This project predicts flight ticket prices for Indian domestic flights (March–June 2019) using Machine Learning. We preprocess the dataset, engineer features, and train regression models to estimate flight prices based on various factors like airline, source, destination, duration, and stops.
Build a machine learning model to predict flight prices.
Perform feature engineering & preprocessing on categorical and time-based data.
Evaluate the model using MAE, RMSE, and R² Score.

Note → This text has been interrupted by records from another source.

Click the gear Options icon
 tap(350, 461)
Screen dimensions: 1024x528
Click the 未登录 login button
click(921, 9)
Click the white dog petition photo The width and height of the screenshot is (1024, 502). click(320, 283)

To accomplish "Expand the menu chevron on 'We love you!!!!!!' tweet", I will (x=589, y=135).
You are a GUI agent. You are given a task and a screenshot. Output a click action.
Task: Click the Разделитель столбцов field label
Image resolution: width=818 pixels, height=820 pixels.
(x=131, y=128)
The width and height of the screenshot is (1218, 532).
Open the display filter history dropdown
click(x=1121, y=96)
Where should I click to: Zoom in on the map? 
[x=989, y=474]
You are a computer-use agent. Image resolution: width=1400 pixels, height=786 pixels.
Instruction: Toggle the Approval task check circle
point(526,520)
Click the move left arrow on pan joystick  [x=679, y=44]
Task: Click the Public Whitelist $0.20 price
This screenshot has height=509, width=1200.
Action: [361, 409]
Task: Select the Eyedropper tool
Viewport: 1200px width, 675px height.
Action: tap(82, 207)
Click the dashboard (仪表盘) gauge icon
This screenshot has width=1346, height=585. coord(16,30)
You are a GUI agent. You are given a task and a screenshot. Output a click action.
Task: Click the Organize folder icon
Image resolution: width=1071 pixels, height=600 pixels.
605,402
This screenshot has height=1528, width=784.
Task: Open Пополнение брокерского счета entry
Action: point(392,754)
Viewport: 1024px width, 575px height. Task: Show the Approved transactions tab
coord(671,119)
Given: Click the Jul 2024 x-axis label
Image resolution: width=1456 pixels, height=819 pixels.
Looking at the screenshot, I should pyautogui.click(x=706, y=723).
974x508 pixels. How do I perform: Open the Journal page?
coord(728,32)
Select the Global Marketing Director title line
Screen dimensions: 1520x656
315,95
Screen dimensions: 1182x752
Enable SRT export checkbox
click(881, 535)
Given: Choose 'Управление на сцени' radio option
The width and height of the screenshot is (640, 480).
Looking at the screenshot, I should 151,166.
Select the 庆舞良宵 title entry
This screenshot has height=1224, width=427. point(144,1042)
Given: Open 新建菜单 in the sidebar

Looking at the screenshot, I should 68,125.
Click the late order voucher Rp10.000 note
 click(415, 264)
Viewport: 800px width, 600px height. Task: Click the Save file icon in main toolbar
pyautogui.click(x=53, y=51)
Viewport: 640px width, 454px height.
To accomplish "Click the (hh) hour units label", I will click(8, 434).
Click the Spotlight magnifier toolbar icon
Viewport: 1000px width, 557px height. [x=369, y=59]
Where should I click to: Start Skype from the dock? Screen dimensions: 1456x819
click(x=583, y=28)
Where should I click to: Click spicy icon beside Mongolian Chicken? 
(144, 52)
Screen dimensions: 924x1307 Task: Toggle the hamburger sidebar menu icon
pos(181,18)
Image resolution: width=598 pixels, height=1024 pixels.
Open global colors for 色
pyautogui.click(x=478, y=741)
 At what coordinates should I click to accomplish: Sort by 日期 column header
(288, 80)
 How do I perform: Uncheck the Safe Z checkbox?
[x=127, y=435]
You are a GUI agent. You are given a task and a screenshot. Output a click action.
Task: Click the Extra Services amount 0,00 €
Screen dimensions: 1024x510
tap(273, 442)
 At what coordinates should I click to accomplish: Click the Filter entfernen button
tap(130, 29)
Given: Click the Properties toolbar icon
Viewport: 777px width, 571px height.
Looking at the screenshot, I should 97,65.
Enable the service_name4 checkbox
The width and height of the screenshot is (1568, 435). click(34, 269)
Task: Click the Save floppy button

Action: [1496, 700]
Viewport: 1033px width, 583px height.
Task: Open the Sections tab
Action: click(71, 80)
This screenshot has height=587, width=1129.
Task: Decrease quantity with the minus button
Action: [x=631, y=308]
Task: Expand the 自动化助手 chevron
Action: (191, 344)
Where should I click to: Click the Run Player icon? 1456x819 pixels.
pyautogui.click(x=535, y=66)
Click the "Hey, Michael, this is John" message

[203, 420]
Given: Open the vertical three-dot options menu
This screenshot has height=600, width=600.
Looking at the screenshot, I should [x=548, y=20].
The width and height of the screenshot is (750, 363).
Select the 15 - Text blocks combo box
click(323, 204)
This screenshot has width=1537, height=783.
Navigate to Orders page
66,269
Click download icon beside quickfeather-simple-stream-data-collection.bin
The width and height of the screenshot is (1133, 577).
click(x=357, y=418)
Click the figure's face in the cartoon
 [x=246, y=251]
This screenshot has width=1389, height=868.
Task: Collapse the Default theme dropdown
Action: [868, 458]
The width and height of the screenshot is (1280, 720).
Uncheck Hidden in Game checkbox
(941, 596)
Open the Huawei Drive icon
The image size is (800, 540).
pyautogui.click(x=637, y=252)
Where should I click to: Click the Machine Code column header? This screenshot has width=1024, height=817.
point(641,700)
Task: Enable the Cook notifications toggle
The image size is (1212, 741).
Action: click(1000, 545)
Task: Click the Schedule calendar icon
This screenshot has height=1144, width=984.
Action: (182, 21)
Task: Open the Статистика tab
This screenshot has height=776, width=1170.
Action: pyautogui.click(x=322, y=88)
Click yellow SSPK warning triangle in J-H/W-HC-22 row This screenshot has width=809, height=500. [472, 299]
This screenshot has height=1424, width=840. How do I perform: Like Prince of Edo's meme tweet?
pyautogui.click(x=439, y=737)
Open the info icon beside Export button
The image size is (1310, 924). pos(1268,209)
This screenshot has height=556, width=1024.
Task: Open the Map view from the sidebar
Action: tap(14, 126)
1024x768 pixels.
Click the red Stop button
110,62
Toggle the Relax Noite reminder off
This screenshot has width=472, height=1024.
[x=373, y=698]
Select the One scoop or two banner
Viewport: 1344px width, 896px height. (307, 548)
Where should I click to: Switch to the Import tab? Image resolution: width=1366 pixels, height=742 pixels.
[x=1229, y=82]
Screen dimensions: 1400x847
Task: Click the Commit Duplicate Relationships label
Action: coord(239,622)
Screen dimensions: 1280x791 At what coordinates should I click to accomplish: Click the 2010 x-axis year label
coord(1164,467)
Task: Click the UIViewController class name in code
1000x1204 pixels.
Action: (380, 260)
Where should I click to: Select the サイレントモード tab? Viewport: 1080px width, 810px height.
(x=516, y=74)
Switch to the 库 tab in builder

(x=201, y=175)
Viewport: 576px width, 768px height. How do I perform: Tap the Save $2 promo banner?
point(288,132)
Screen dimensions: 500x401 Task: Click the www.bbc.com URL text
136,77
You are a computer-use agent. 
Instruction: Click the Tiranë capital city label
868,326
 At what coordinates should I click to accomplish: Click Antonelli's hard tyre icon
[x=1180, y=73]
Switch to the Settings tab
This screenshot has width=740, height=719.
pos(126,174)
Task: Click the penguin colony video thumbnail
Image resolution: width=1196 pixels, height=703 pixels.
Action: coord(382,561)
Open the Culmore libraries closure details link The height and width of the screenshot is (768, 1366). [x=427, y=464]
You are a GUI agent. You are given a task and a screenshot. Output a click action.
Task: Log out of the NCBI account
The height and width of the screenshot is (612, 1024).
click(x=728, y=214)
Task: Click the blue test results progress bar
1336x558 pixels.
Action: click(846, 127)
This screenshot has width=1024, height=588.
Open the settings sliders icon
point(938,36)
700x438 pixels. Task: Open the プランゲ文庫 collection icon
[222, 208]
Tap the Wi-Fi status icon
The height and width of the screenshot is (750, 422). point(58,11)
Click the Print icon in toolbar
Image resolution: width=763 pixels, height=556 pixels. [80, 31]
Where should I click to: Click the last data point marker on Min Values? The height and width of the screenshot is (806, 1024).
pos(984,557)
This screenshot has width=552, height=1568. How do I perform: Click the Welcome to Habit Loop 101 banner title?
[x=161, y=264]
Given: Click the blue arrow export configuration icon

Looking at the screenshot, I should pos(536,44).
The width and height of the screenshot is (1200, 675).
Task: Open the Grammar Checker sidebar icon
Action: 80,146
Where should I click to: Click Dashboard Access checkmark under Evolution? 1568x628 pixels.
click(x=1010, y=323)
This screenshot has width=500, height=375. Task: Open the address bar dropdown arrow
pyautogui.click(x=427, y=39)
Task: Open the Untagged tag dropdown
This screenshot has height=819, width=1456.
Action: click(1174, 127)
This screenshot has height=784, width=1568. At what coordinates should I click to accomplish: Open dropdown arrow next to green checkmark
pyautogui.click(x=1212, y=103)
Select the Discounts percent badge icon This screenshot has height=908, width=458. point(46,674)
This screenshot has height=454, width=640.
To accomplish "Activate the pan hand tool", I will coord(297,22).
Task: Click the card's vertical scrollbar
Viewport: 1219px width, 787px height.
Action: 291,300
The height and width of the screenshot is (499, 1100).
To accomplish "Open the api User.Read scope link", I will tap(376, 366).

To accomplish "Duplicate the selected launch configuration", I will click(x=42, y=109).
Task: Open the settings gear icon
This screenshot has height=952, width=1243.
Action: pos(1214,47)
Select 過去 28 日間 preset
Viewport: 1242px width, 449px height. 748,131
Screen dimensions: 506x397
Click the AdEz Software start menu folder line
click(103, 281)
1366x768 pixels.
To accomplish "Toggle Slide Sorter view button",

The dataset contains details of domestic flights:
Airline – Name of the airline
Date_of_Journey – Journey date
Source & Destination – Boarding and arrival cities
Dep_Time & Arrival_Time – Departure and arrival times
Duration – Flight duration
Total_Stops – Number of stops
Price – Ticket price (Target variable)
🔗 (Add dataset link here if public, else mention it's provided for the competition/class assignment.)
Python 3
pandas, numpy – Data preprocessing
matplotlib, seaborn – Data visualization
scikit-learn – ML models, pipelines, hyperparameter tuning
🛠️ Steps Implemented
- Data Preprocessing
Converted Date_of_Journey, Dep_Time, Arrival_Time into day, month, hour, minute.
Encoded categorical variables (Airline, Source, Destination) using OneHotEncoder.
Dropped irrelevant columns (Route, Additional_Info).
- Feature Engineering
Extracted time features.
Converted flight duration into minutes.
Handled categorical & numerical features using ColumnTransformer.
- Model Training
Used RandomForestRegressor as baseline.
Applied GridSearchCV for hyperparameter tuning.
- Model Evaluation
Final model metrics:
MAE: 587.56
RMSE: 1359.65
R² Score: 0.91 ✅
🔮 Key Insights
Jet Airways Business has the highest average ticket price in the dataset.
Price depends heavily on airline, duration, and number of stops.